* _Records_:
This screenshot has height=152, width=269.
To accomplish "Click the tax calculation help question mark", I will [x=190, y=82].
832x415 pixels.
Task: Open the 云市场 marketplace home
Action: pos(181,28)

* _Your instructions_:
Reproduce every record above exactly as it appears.

* _Exercise result_:
This screenshot has height=152, width=269.
To accomplish "Click the tax calculation help question mark", I will [x=190, y=82].
832x415 pixels.
Task: Open the 云市场 marketplace home
Action: pos(181,28)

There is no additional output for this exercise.